GOAL OF THE EXERCISE:
Type out the data again. Keep every line exactly the same.

(Recorded data)
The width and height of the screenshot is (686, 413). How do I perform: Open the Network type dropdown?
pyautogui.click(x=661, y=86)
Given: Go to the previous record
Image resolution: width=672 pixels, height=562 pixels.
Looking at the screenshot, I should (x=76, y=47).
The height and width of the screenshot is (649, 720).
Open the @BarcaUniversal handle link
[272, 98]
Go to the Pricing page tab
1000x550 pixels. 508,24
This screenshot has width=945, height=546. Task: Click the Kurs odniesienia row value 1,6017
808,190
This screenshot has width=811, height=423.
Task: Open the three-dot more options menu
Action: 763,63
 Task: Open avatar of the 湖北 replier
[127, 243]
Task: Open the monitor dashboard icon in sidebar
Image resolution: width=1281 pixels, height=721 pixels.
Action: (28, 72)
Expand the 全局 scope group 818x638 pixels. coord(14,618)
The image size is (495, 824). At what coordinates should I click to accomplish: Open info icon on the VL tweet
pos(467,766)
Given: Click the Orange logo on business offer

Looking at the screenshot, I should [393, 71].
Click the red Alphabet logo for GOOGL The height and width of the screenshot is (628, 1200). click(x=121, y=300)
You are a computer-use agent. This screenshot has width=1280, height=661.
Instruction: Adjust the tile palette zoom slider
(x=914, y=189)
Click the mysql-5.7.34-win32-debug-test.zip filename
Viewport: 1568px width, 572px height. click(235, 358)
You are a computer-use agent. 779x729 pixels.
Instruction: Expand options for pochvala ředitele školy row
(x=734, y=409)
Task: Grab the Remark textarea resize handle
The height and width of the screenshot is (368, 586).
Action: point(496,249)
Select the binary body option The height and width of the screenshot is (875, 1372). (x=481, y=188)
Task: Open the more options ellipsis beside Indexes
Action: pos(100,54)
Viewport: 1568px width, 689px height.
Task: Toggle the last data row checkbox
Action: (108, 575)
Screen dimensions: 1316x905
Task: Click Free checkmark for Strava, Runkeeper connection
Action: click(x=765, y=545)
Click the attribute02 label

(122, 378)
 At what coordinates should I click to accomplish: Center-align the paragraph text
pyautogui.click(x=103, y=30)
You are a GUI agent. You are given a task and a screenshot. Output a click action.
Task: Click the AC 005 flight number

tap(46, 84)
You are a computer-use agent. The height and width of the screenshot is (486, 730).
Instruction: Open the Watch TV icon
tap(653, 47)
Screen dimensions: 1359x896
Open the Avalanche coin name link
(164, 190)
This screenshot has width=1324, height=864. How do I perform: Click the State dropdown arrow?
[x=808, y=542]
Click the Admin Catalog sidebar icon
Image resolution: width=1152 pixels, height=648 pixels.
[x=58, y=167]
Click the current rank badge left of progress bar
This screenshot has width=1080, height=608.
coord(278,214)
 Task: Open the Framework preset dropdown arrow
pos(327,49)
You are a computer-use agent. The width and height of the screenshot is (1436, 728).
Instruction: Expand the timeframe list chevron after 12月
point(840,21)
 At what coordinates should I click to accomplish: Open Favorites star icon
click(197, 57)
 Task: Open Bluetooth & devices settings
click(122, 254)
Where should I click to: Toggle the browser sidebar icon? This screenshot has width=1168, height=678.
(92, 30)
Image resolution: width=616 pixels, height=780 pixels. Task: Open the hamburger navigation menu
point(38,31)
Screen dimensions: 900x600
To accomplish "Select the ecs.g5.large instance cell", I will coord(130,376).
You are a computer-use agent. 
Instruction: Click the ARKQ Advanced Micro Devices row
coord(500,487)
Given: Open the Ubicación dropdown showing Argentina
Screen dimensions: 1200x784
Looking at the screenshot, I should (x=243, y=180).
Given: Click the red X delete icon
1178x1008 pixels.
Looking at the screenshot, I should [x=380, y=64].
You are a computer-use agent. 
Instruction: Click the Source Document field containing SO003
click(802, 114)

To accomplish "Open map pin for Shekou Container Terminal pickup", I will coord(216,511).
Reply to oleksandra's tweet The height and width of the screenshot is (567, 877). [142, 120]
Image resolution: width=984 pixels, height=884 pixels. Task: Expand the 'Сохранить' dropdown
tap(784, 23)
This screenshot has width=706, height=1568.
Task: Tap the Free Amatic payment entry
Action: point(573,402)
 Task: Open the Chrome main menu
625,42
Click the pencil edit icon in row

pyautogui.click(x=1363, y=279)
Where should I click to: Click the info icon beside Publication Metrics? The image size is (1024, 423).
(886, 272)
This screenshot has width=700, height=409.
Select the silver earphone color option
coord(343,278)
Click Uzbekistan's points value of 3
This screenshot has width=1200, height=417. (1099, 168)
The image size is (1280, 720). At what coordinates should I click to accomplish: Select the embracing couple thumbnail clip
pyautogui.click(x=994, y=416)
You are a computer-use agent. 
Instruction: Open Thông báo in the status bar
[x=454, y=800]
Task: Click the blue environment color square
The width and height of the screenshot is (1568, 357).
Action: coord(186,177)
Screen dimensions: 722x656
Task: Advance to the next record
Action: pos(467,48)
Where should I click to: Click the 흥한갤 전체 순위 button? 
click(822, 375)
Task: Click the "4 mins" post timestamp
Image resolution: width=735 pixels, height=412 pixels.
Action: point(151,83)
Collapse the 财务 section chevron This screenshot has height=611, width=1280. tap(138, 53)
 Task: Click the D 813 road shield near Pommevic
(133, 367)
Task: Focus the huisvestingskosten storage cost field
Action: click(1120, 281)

ANSWER TO THIS TASK:
The width and height of the screenshot is (686, 413). How do I perform: Open the Network type dropdown?
pyautogui.click(x=661, y=86)
Given: Go to the previous record
Image resolution: width=672 pixels, height=562 pixels.
Looking at the screenshot, I should (x=76, y=47).
The height and width of the screenshot is (649, 720).
Open the @BarcaUniversal handle link
[272, 98]
Go to the Pricing page tab
1000x550 pixels. 508,24
This screenshot has width=945, height=546. Task: Click the Kurs odniesienia row value 1,6017
808,190
This screenshot has width=811, height=423.
Task: Open the three-dot more options menu
Action: 763,63
 Task: Open avatar of the 湖北 replier
[127, 243]
Task: Open the monitor dashboard icon in sidebar
Image resolution: width=1281 pixels, height=721 pixels.
Action: (28, 72)
Expand the 全局 scope group 818x638 pixels. coord(14,618)
The image size is (495, 824). At what coordinates should I click to accomplish: Open info icon on the VL tweet
pos(467,766)
Given: Click the Orange logo on business offer

Looking at the screenshot, I should [393, 71].
Click the red Alphabet logo for GOOGL The height and width of the screenshot is (628, 1200). click(x=121, y=300)
You are a computer-use agent. This screenshot has width=1280, height=661.
Instruction: Adjust the tile palette zoom slider
(x=914, y=189)
Click the mysql-5.7.34-win32-debug-test.zip filename
Viewport: 1568px width, 572px height. click(235, 358)
You are a computer-use agent. 779x729 pixels.
Instruction: Expand options for pochvala ředitele školy row
(x=734, y=409)
Task: Grab the Remark textarea resize handle
The height and width of the screenshot is (368, 586).
Action: point(496,249)
Select the binary body option The height and width of the screenshot is (875, 1372). (x=481, y=188)
Task: Open the more options ellipsis beside Indexes
Action: pos(100,54)
Viewport: 1568px width, 689px height.
Task: Toggle the last data row checkbox
Action: (108, 575)
Screen dimensions: 1316x905
Task: Click Free checkmark for Strava, Runkeeper connection
Action: click(x=765, y=545)
Click the attribute02 label

(122, 378)
 At what coordinates should I click to accomplish: Center-align the paragraph text
pyautogui.click(x=103, y=30)
You are a GUI agent. You are given a task and a screenshot. Output a click action.
Task: Click the AC 005 flight number

tap(46, 84)
You are a computer-use agent. The height and width of the screenshot is (486, 730).
Instruction: Open the Watch TV icon
tap(653, 47)
Screen dimensions: 1359x896
Open the Avalanche coin name link
(164, 190)
This screenshot has width=1324, height=864. How do I perform: Click the State dropdown arrow?
[x=808, y=542]
Click the Admin Catalog sidebar icon
Image resolution: width=1152 pixels, height=648 pixels.
[x=58, y=167]
Click the current rank badge left of progress bar
This screenshot has width=1080, height=608.
coord(278,214)
 Task: Open the Framework preset dropdown arrow
pos(327,49)
You are a computer-use agent. The width and height of the screenshot is (1436, 728).
Instruction: Expand the timeframe list chevron after 12月
point(840,21)
 At what coordinates should I click to accomplish: Open Favorites star icon
click(197, 57)
 Task: Open Bluetooth & devices settings
click(122, 254)
Where should I click to: Toggle the browser sidebar icon? This screenshot has width=1168, height=678.
(92, 30)
Image resolution: width=616 pixels, height=780 pixels. Task: Open the hamburger navigation menu
point(38,31)
Screen dimensions: 900x600
To accomplish "Select the ecs.g5.large instance cell", I will coord(130,376).
You are a computer-use agent. 
Instruction: Click the ARKQ Advanced Micro Devices row
coord(500,487)
Given: Open the Ubicación dropdown showing Argentina
Screen dimensions: 1200x784
Looking at the screenshot, I should (x=243, y=180).
Given: Click the red X delete icon
1178x1008 pixels.
Looking at the screenshot, I should [x=380, y=64].
You are a computer-use agent. 
Instruction: Click the Source Document field containing SO003
click(802, 114)

To accomplish "Open map pin for Shekou Container Terminal pickup", I will coord(216,511).
Reply to oleksandra's tweet The height and width of the screenshot is (567, 877). [142, 120]
Image resolution: width=984 pixels, height=884 pixels. Task: Expand the 'Сохранить' dropdown
tap(784, 23)
This screenshot has width=706, height=1568.
Task: Tap the Free Amatic payment entry
Action: point(573,402)
 Task: Open the Chrome main menu
625,42
Click the pencil edit icon in row

pyautogui.click(x=1363, y=279)
Where should I click to: Click the info icon beside Publication Metrics? The image size is (1024, 423).
(886, 272)
This screenshot has width=700, height=409.
Select the silver earphone color option
coord(343,278)
Click Uzbekistan's points value of 3
This screenshot has width=1200, height=417. (1099, 168)
The image size is (1280, 720). At what coordinates should I click to accomplish: Select the embracing couple thumbnail clip
pyautogui.click(x=994, y=416)
You are a computer-use agent. 
Instruction: Open Thông báo in the status bar
[x=454, y=800]
Task: Click the blue environment color square
The width and height of the screenshot is (1568, 357).
Action: coord(186,177)
Screen dimensions: 722x656
Task: Advance to the next record
Action: pos(467,48)
Where should I click to: Click the 흥한갤 전체 순위 button? 
click(822, 375)
Task: Click the "4 mins" post timestamp
Image resolution: width=735 pixels, height=412 pixels.
Action: point(151,83)
Collapse the 财务 section chevron This screenshot has height=611, width=1280. tap(138, 53)
 Task: Click the D 813 road shield near Pommevic
(133, 367)
Task: Focus the huisvestingskosten storage cost field
Action: click(1120, 281)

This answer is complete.